Petřín Hill
In today’s excerpt from Prague Unbound , we visit the lovely Petřín Hill…

Petřín is a sprawling hillside park rising from the left bank of the Vltava River. Attractions include winding paths, a rose garden, an Eiffel-inspired observatory and a mirror maze housed in a small replica castle. It is also the home of the Hunger Wall, a medieval defensive barrier constructed at the behest of Charles IV. It gained its name as its construction provided employment during a 1361 famine that wiped out many of Prague’s less fortunate inhabitants (the term ‘Hunger Wall’ is still used by Praguers to refer to public works that serve no legitimate purpose – which we’re guessing wouldn’t sit so well with all those on the brink of starvation in the 14th century).

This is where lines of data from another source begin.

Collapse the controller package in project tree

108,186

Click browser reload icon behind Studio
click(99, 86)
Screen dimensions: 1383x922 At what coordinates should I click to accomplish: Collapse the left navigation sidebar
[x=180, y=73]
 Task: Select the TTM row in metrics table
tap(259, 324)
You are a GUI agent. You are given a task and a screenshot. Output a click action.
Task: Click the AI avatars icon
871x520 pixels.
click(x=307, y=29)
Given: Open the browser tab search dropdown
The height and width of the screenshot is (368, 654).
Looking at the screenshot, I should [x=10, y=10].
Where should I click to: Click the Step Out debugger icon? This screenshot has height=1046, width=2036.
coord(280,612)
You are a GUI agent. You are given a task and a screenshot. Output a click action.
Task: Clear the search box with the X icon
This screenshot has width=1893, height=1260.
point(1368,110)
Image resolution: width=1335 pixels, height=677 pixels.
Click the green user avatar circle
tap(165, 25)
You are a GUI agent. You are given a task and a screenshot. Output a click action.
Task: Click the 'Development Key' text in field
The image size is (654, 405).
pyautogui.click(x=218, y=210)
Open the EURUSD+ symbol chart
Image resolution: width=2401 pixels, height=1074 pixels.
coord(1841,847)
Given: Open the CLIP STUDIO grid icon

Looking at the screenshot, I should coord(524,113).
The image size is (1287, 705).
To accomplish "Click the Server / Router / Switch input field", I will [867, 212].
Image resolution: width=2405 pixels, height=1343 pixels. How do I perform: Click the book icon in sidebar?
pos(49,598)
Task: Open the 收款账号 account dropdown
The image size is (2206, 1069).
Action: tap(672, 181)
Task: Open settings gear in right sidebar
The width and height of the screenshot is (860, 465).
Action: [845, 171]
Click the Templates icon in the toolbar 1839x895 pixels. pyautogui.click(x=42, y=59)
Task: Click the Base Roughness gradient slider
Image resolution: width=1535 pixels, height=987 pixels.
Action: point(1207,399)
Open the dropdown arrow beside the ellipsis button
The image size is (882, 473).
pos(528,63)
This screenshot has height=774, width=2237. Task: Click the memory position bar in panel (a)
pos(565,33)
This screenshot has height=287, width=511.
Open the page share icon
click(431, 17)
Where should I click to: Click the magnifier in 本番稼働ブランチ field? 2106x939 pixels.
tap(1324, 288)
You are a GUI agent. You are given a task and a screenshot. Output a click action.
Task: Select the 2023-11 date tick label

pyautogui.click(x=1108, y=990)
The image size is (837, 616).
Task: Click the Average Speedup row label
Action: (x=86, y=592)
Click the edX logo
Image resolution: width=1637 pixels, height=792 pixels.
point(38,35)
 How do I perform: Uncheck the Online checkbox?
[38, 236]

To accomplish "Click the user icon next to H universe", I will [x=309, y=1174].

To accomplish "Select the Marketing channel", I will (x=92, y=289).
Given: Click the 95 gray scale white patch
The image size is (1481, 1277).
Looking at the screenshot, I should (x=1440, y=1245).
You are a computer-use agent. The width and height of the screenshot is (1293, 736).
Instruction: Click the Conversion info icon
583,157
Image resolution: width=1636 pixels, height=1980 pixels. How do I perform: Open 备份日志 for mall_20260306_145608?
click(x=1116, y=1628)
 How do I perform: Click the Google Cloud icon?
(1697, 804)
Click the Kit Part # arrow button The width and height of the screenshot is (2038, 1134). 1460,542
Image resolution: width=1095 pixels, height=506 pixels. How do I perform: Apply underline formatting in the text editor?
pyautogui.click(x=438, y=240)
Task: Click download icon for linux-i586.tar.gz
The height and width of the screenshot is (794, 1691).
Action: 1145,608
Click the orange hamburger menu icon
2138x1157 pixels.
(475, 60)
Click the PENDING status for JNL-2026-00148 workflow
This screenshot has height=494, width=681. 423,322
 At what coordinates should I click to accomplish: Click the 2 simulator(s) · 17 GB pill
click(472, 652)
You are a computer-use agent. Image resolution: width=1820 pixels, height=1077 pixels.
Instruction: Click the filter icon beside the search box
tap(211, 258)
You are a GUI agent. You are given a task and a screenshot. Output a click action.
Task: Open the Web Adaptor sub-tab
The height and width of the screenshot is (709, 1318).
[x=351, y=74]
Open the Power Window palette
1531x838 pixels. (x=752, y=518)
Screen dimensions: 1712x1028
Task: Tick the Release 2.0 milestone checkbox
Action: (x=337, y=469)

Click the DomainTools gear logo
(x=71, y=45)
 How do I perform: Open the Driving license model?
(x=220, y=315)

Petřín is also one of the few Prague landmarks that Franz Kafka directly referred to in his work, setting a passage of Description of a Struggle on the hill – a passage in which the narrator witnesses his young acquaintance casually plunge a knife into his own arm and begin bleeding profusely, prompting the narrator to run to a dilapidated and abandoned Gardener’s House (still standing at present, still abandoned) in hopes of finding help.
The hill is more strongly associated with the poet Karel Mácha (there’s a statue of him here) and his tragic love poem May, making it a favorite meeting place for lovers. It’s also associated with ‘The Burning of the Witches’, a yearly festival when Czechs gather around bonfires and burn their old brooms in effigy. Indeed, Petřín served as a burial place for several hundred women burned to death in witch-hunts during the 16th and 17th centuries.
Ah, nothing says love like the smell of burning witches.